Lisa Miyoko Ginoza is an American lawyer from Hawaii who has served as an associate justice of the Supreme Court of Hawaii since 2024. She previously served as the chief judge of the Hawaii Intermediate Court of Appeals from 2018 to 2024.

==Education==

Ginoza received her bachelor's degree from Oregon State University, and her Juris Doctor from the William S. Richardson School of Law at the University of Hawaii.

==Career==

Ginoza served as a law clerk to the Judge Samuel Pailthorpe King of the United States District Court for the District of Hawaii. In 1990 she entered private practice with the law firm of McCorriston Miller Mukai MacKinnon, where she became a partner and over the course of fourteen years had an extensive civil litigation practice. From January 2005 until her appointment to the bench she served as first deputy attorney general for the State of Hawaii. Ginoza has also served as an adjunct professor in appellate advocacy at the William S. Richardson School of Law at the University of Hawaii.

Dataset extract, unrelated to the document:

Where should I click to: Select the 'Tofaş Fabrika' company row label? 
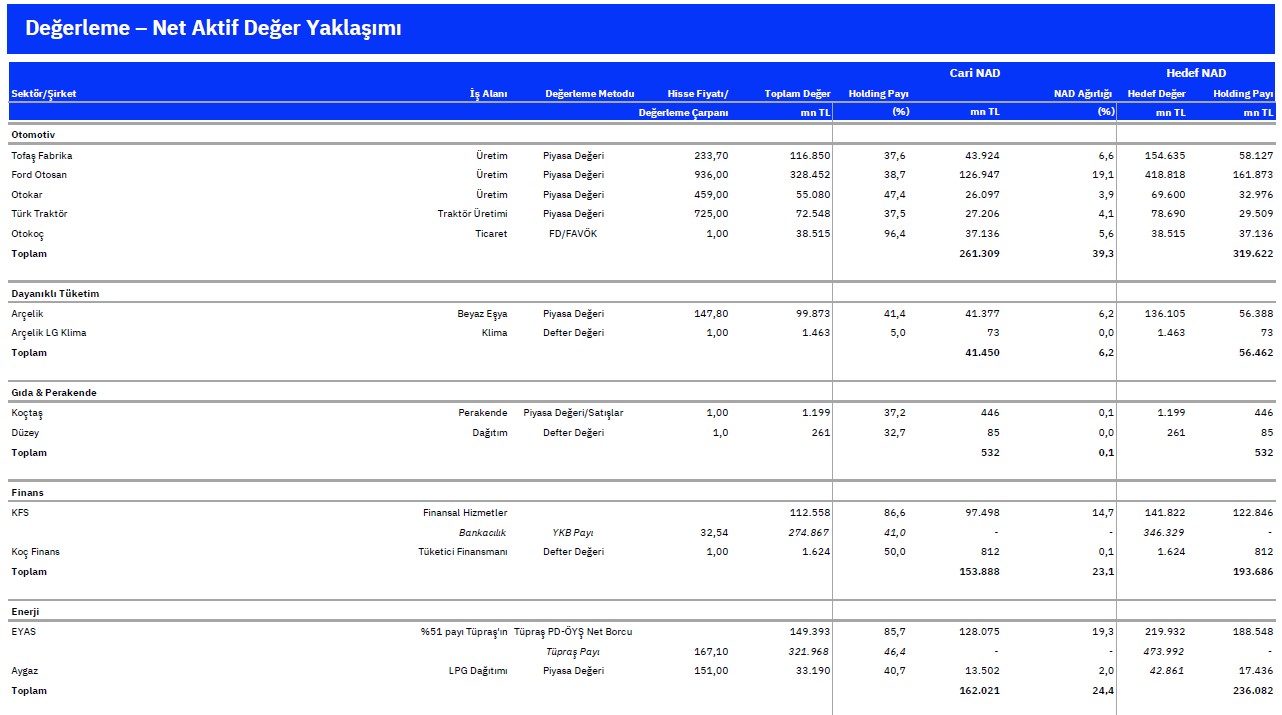pos(42,156)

===Hawaii Intermediate Court of Appeals===

Ginoza was first nominated to the court by Republican Governor Linda Lingle in February 2010, and her nomination was confirmed by the Hawaii Senate on March 5, 2010. Her 10-year term would have expired on May 6, 2020.

She was appointed chief judge of the court by Democratic Governor David Ige in March 2018. She was confirmed by the Hawaii Senate on April 4, 2018. She was sworn in as Chief Judge of the Intermediate Court of Appeals on April 24, 2018.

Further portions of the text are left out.